For fast centering I put a center in the rotary table and lower the mill head       ( with no tooling in it ) onto it and tighten down the rotary table.  It's close enough for most of my work and very fast.  I have a center with some flats ground on it so it's easy to remove.


----------



## workshopman (Aug 15, 2012)

My method is a variation on nemoc's method and again much quicker than playing around with DTI, etc.
I have plugs that go in my tables bores, a very short Morse plug and a parallel one for another table.
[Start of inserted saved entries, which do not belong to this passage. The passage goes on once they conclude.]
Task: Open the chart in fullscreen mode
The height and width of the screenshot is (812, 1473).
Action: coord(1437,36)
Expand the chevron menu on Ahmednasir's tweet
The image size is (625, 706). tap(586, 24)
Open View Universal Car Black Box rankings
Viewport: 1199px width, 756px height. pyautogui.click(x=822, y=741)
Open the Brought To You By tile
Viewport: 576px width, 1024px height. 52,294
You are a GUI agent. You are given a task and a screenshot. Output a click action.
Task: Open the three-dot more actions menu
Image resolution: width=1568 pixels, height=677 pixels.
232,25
Both have been centre drilled to be concentric with their outer diameter. the Morse one is also tapped in the bottom of the centre drilled hole to allow it to be jacked out. 

With a centre in the machine's spindle lower it into the drilled centre and secure the rotary table on the mill table.
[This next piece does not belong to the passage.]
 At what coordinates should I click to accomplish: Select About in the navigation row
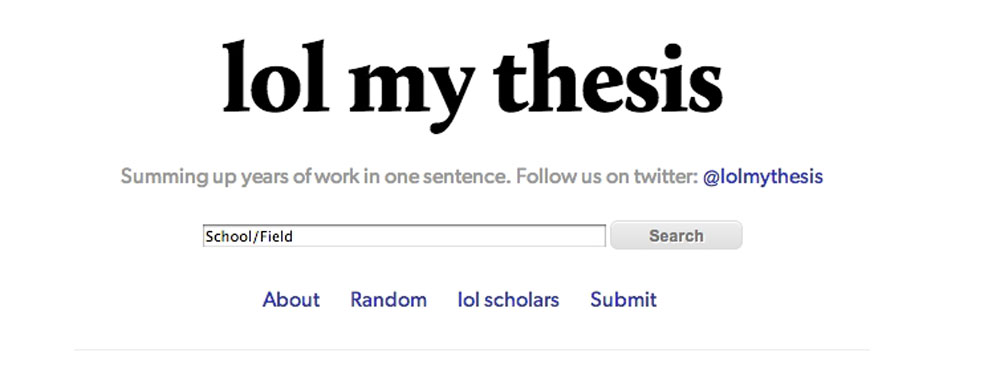(291, 299)
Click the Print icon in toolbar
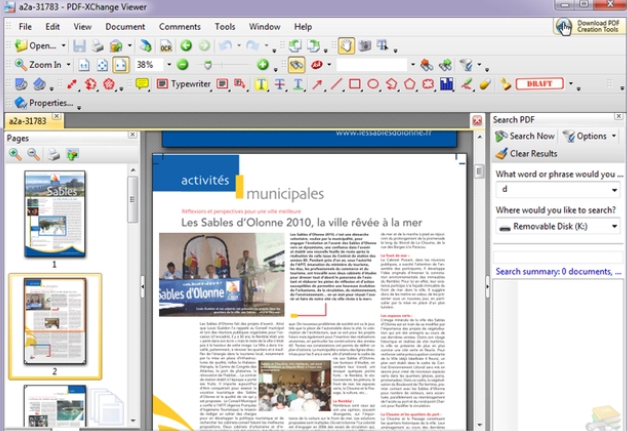This screenshot has height=431, width=627. point(99,46)
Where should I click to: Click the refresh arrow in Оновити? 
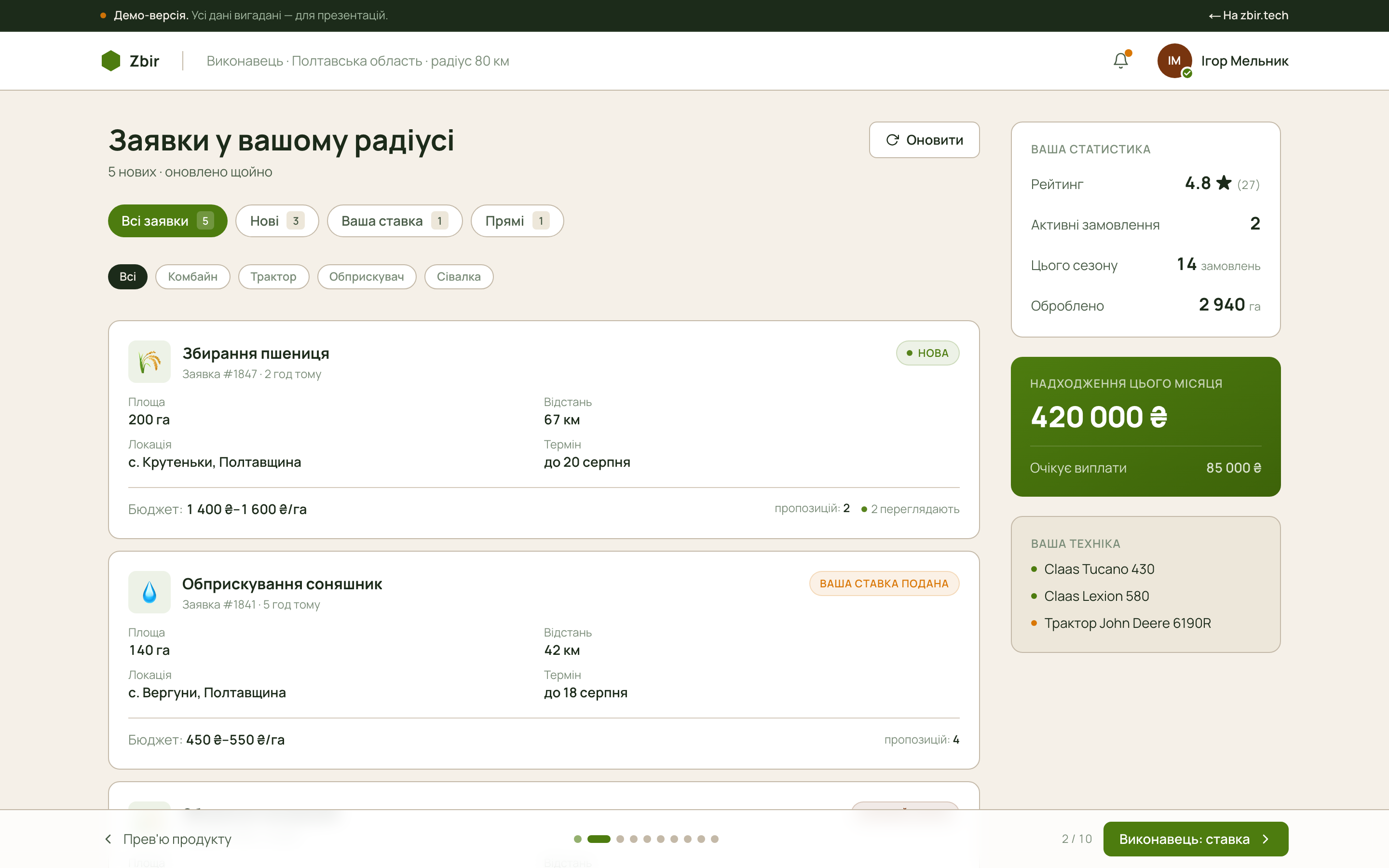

If you wish then to centre a chuck on the table the parallel plug can be gripped in it and the centre lowered into it and the chuck then secured to the rotary table.
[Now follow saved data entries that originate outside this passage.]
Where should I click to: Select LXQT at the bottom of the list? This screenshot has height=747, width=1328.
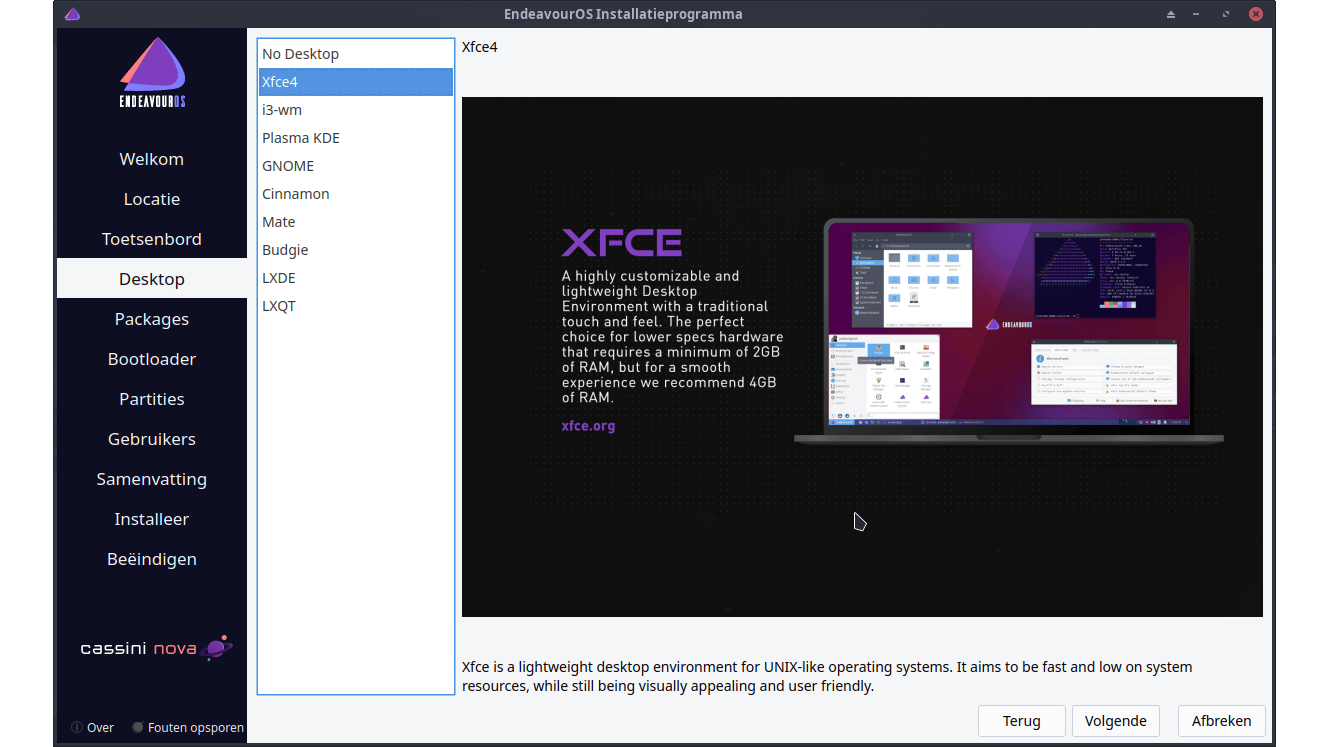pyautogui.click(x=278, y=305)
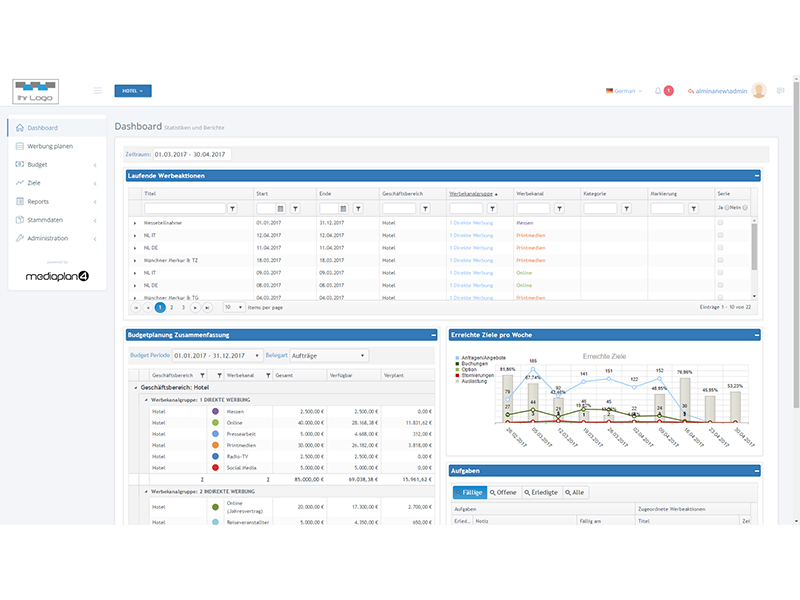Open the Belegart Aufträge dropdown
800x600 pixels.
(x=329, y=355)
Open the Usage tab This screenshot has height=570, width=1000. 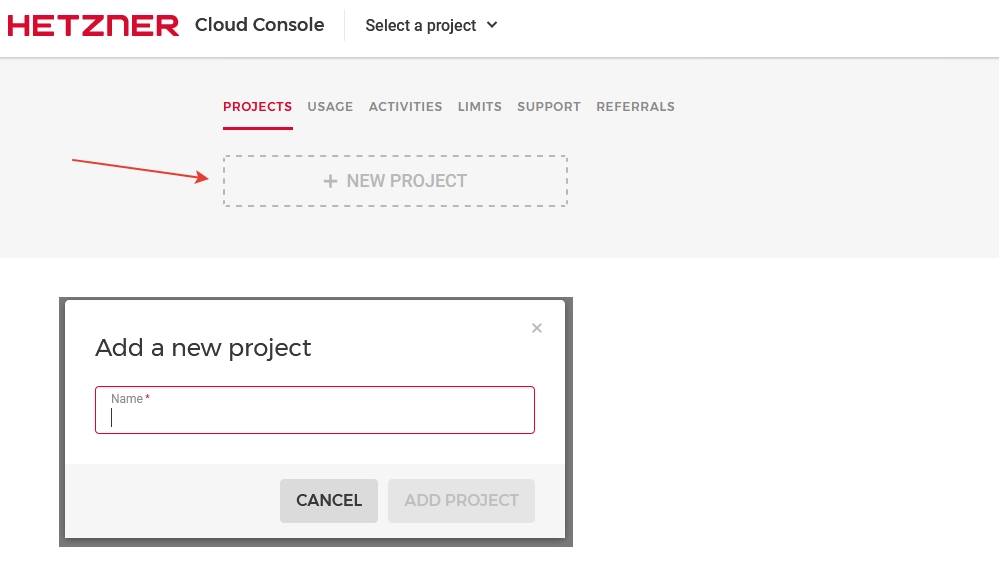[x=330, y=107]
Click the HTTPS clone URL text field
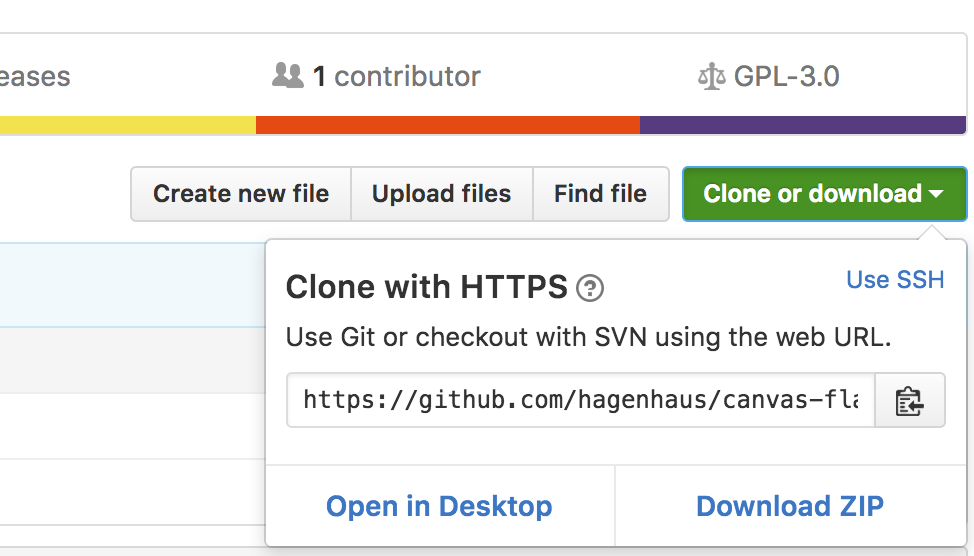The width and height of the screenshot is (974, 556). click(580, 401)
If you want any more ideas for using a rotary table see here  

Harold


----------



## abby (Aug 15, 2012)

It is not a good idea to assume that the hole in the centre of the table is actually central.
Due to wear or doubtful manufacture only clocking with an accurate DTI will prove how accurate it really is.
The only real way to centralise the table , and it is very quick , is to place a DTI fixed to a magnetic stand on the table in contact with a test bar in a collet , then rotate the table.
This way you can get the table central in a couple of minutes to better than 0.001" which is accurate enough for most.
If you have stops available setting one on each axis means you can move away from centre and back , very handy for some jobs.


----------



## AlasdairM (Aug 25, 2012)

A very similar thread on another forum is http://modeleng.proboards.com/index.cgi?action=display&board=general&thread=6586&page=1

Regards, A


----------



## Brian Rupnow (Aug 25, 2012)

I have a 3 jaw chuck permanently mounted to the faceplate of my rotary table. I have a 2" lenght of 1" diameter brass with a 3/8" hole reamed in it on center. I have a peice of 3/8" cold rolled about 1 1/2" long that I mount in the drill chuck on the quill. I mount the rotary table to the mill bed, then play with the x and y coordinates untill the 3/8" rod will fit perfectly into the reamed hole in the brass without binding when I advance the quill by hand. Its quick, easy, and seems to be accurate enough for any of the work I do.---Brian


----------



## Mosey (Aug 25, 2012)

What about using a centering indicator? There are cheap imports that are fairly accurate, and when you are used to them, can do the job in a minute or 2. Of course, I covet a Blake brand one.
If anyone doesn't know about them, I can post a link, or go to MSC and look up Blake.
I confess, I have the centering indicator but usually use the edge finder in my collet against the Rotary table center hole.


----------



## wild350x (May 24, 2014)

For anyone whom doesn't own it as a professional machinist the book Machine Shop Trade Secrets was probably the best $36 you can spend on learning not only how, but when and why to locate something a certain way as well as techniques not commonly available in online info.


----------



## goldstar31 (May 24, 2014)

The cheap and cheerful way is to put a pointed piece of rod in the centre of the rotary table and another in the drill chuck- and stick a bit of sheet or a safety razor blade I between.
 Adjust it until it doesn't tilt. It works for doing lathe centres and aligning cutting tool height.

 The elegant way is to have two pieces of rod- halved.  With a bit of cigarette paper, you can better 0.002" off cock.

 The latter is not new. George Thomas used it- making his dividing head and Professor Chaddock used it to align the rotary table on his Quorn.  The first one- I think is- Sparey.

 I can get to 0.0002" with a decent dial gauge but with a mill drill- no, not really.

 Regards

 Norman


----------